Strategy 3 -- Lowering Overall Cost of Ownership



The cost of the test system is measured in two quantities:
  • Initial cost of the equipment, plus development and/or integration services
  • Cost over time for maintenance and support of the test system The NI test platform can substantially lower both of these costs.
PXI measurement devices use commercially available technologies such as standard integrated circuits for analog-to-digital conversion and PCI bus interfacing. Because these devices are widely used in other high-volume technologies, such as telecommunications and consumer electronics products, their unit cost is substantially lower than highly customized components. This feature results in measurement functionality at cost much lower than devices in proprietary platforms. In addition, the PXI platform uses components already present in your computer -- the processor, memory, and monitor -- to perform the measurement analysis and display instead of duplicating this functionality in a customized box instrument.
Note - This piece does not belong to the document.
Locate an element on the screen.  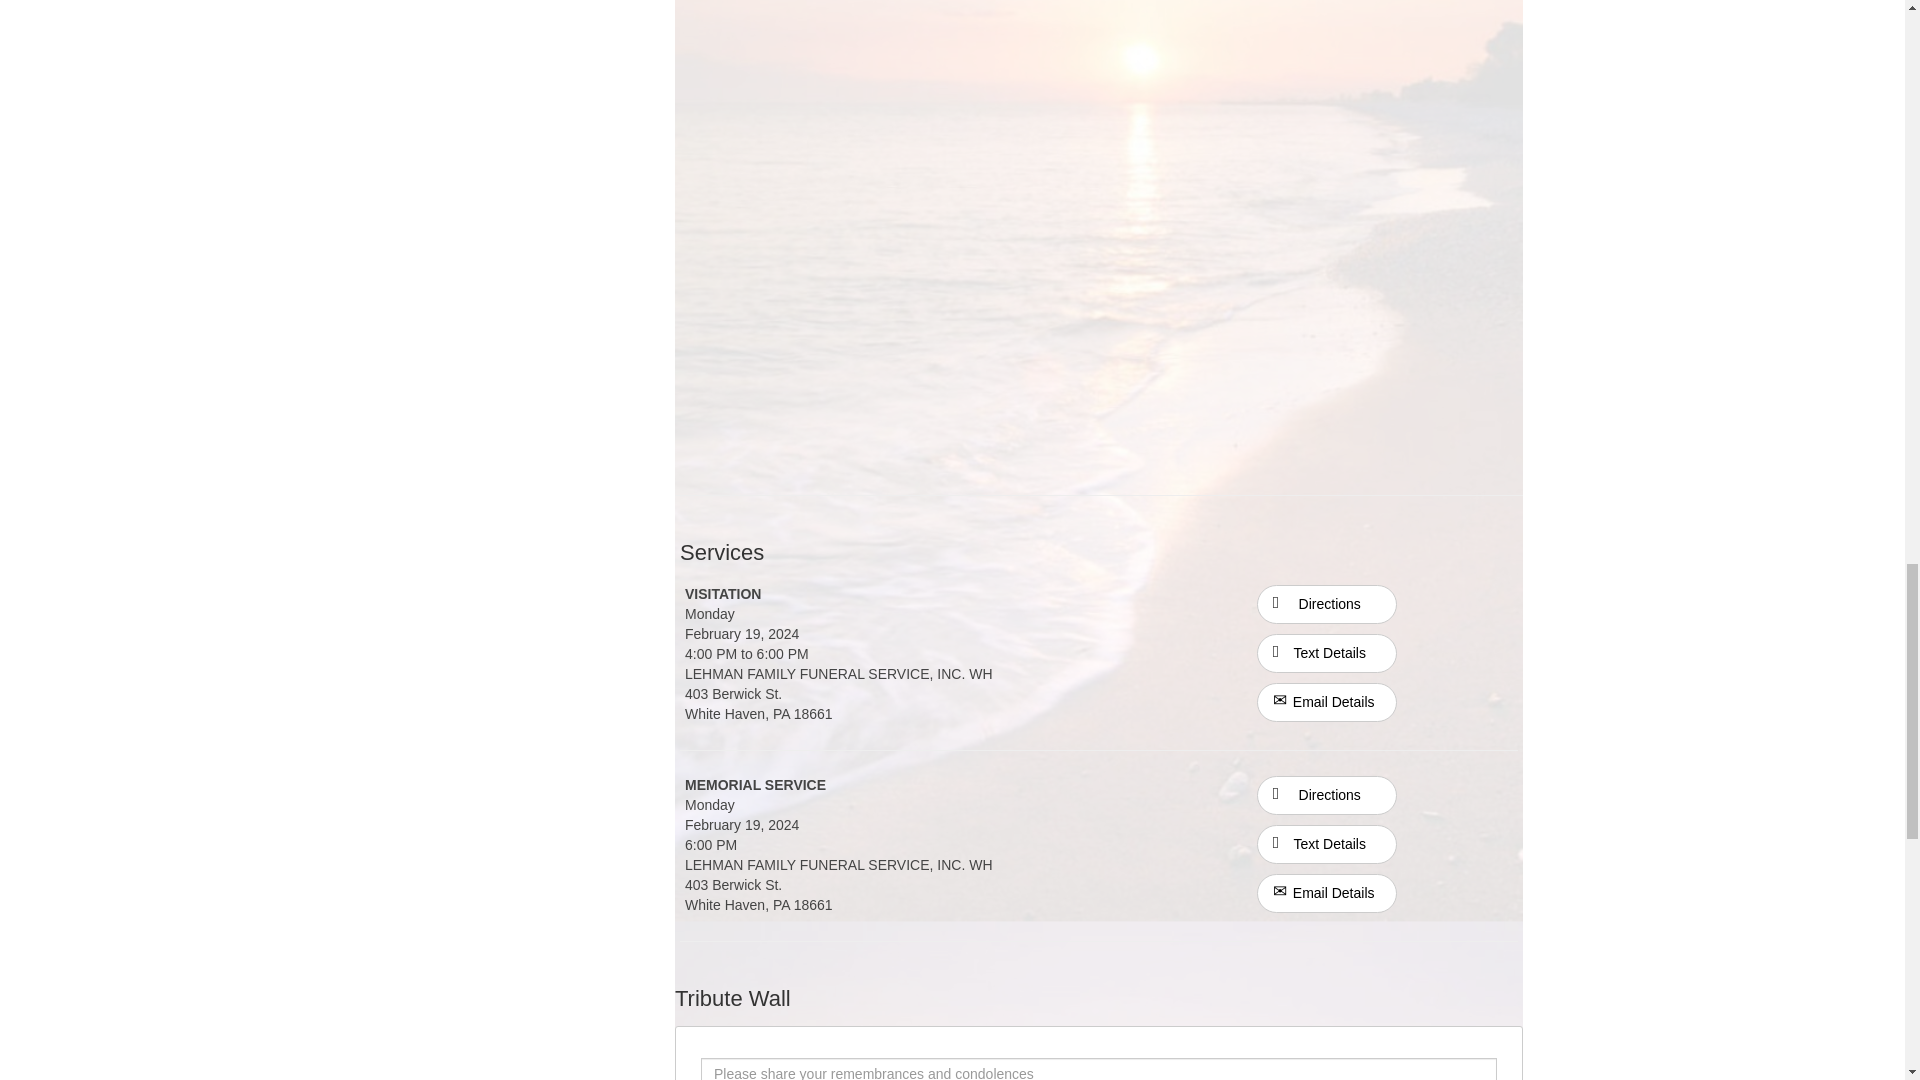
Text Details is located at coordinates (1327, 652).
PXI also lowers costs by delivering a platform capable of diverse measurement and control capability. In many systems, the platform for analog measurements is completely separate from functionality such as optical inspection, motion control, or continuous data acquisition. PXI, however, integrates this diverse set of measurements into a single hardware platform to lower your overall equipment costs and to permit a greater degree of integration between these systems.
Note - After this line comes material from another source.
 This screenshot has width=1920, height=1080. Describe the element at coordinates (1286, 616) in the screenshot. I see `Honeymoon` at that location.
Much of the total cost of a test system comes after the initial capital expenditure, because software training and maintenance costs can add significantly to the cost of test. Commercial software significantly reduces your maintenance and support costs. Widely used commercial software has standard training, technical support, and a large user base. The more commercial technologies you can use in your test system, the better you can take advantage of these cost savings. Maintenance is often a hidden cost in software development. All software requires some amount of maintenance over time. Keeping up with the latest operating systems, for example, is a requirement for compatibility with hardware and other systems in the enterprise. Porting customized software to a new operating system can use up valuable resources and time. Some companies have spent several million dollars, for example, to port in-house test software from DOS to Windows NT. Using commercial software tools offloads much of the maintenance burden
to the software vendor and lowers your overall cost.

Results



Building a functional test system on widely used hardware and software platforms built on commercial technologies and open industry standards will dramatically lower your cost of test. This platform will increase your test throughput with fast measurement hardware and software capable of managing multiple test routines in parallel. Engineering productivity will increase, because engineers can fully take advantage of powerful software programs to develop tests rapidly. The time required to redesign test systems for new products will decrease with the use of flexible, modular software and hardware platforms. Finally, the cost of the test system, both in initial capital expenditure, and in overall cost of ownership, will be drastically lower thanks to the leverage of commercial technologies and widely used standards.